Key-value heads: 8 (Grouped Query Attention)

graph LR A[Training Data] --> B[Architecture]:::hl --> C[Hardware & Scale] --> D[Training Step] --> E[Training Loop] --> F[Post-Training] --> G[Evaluation] classDef hl fill:#2d6a4f,stroke:#1b4332,color:#d8f3dc classDef default fill:#1a1a2e,stroke:#16213e,color:#e0e0e0 click B "/series/training/train-from-scratch/model-architecture/"

This is where it gets interesting and directly connects to inference cost. Standard multi-head attention (MHA) gives each of the 64 heads its own Key and Value projections. That means during inference, the KV cache stores 64 separate K and V vectors per token per layer. We covered in the LLMs series how the KV cache is often the memory bottleneck during inference.

Grouped Query Attention (GQA) shares Key-Value projections across groups of heads. Llama 3 has 8 KV heads, so every 8 query heads share one KV head (64 / 8 = 8 heads per group). This cuts the KV cache size by 8x compared to full MHA.
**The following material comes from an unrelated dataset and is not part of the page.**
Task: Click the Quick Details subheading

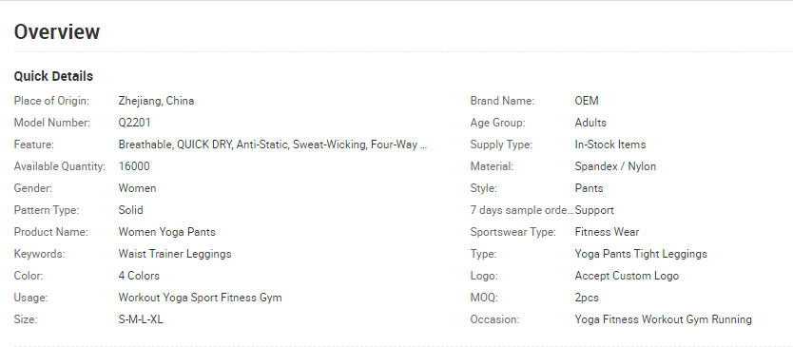Action: pos(53,76)
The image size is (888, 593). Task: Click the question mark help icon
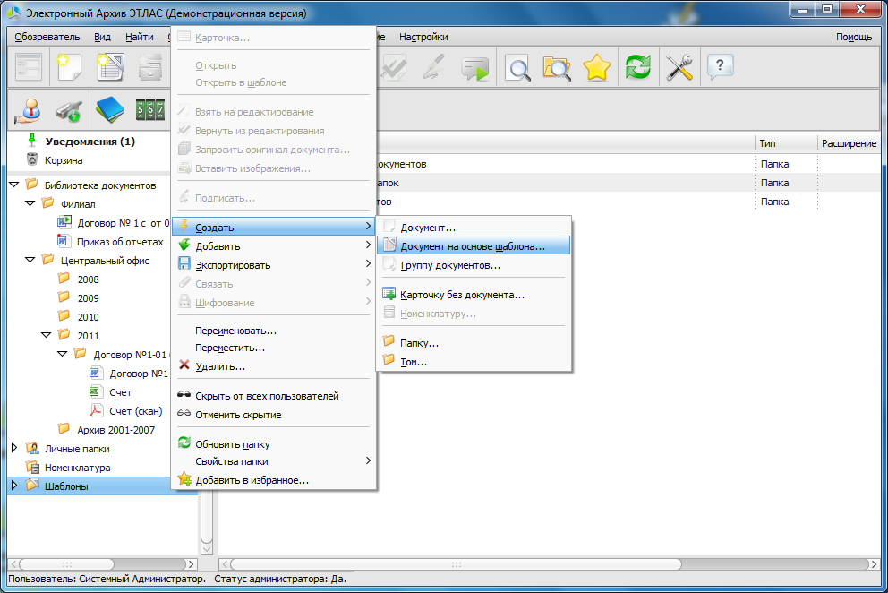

Why 8 KV heads specifically? It’s a spectrum:

MHA (64 KV heads): Maximum expressiveness, maximum KV cache memory
GQA (8 KV heads): Minor quality loss, 8x KV cache reduction
MQA (1 KV head): All heads share one KV projection. Maximum compression but measurable quality degradation on complex tasks

Meta tested these ratios and found 8 KV heads preserved nearly all of MHA’s quality while dramatically reducing inference memory. This is a training-time decision that optimizes for inference cost — a recurring theme. You’re choosing the architecture now, but the thing you’re optimizing for is how efficiently this model will serve millions of requests later.

The math: At full MHA, KV cache for one 8K-token sequence across 80 layers at FP16: 2 × 64 × 128 × 8192 × 80 × 2 bytes = ~21GB. With GQA at 8 KV heads: 2 × 8 × 128 × 8192 × 80 × 2 bytes = ~2.6GB. That’s the difference between serving 1 user per GPU and serving 8.

Performance Profile

KV cache reduction: 8x reduction vs. full MHA (21GB → 2.6GB per 8K sequence). This is the dominant factor in inference serving density — more concurrent users per GPU.
Training cost: GQA is slightly cheaper to train than full MHA because the KV projections have fewer parameters (8 KV heads vs. 64). Minor savings during training, massive savings during inference.
Quality impact: Meta’s ablations showed GQA with 8 KV heads preserved >99% of full MHA quality on standard benchmarks. The quality gap widens at very long contexts and complex multi-hop reasoning tasks but remains small.
Architecture decision with inference consequences: GQA is chosen at architecture design time (before training) specifically to optimize inference. A training-time decision that pays dividends at serving time.